### Task to carry out
Using the records below, count the lines with "computer" in them. Give the number only.

(Stored items)
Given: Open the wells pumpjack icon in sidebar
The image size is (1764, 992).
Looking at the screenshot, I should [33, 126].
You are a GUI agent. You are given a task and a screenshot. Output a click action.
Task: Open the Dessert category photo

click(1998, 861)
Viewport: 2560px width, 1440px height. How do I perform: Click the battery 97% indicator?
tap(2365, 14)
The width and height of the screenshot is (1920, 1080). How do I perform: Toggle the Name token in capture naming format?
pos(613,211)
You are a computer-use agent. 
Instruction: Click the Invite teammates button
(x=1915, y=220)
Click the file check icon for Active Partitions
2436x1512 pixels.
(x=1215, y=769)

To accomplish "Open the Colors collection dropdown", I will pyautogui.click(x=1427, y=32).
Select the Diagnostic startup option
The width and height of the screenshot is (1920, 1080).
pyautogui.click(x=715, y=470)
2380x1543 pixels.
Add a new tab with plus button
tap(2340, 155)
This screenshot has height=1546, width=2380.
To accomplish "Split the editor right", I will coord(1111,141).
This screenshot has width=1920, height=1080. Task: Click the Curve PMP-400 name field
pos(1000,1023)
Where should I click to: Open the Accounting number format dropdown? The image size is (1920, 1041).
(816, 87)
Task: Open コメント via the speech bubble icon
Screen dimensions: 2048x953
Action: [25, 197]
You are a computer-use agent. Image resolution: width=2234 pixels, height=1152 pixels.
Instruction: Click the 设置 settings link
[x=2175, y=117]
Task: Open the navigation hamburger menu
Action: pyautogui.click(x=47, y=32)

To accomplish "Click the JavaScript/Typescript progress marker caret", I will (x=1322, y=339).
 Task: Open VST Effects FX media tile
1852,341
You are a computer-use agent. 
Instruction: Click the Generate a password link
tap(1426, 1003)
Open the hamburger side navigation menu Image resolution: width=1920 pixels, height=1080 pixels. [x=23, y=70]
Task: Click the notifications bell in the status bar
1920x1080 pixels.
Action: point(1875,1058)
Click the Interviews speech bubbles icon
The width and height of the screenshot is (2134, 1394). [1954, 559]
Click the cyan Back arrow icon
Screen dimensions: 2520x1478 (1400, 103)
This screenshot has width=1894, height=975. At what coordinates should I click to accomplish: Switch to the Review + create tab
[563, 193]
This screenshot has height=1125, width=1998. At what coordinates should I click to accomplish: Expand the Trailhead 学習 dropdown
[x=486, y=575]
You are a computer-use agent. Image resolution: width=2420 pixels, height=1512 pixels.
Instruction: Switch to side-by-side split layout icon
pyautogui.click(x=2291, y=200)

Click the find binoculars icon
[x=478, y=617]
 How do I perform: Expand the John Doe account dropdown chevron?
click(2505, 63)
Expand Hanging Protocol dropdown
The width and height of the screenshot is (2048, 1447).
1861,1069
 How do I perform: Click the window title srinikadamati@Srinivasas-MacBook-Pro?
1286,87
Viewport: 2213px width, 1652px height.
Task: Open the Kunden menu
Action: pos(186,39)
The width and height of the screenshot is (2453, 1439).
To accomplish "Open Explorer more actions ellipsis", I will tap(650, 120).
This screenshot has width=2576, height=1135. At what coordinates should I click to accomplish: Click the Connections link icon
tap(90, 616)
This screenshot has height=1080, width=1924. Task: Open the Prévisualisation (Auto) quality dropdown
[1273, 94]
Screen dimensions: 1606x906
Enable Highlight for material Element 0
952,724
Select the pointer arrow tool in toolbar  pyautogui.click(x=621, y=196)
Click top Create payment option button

### Answer
4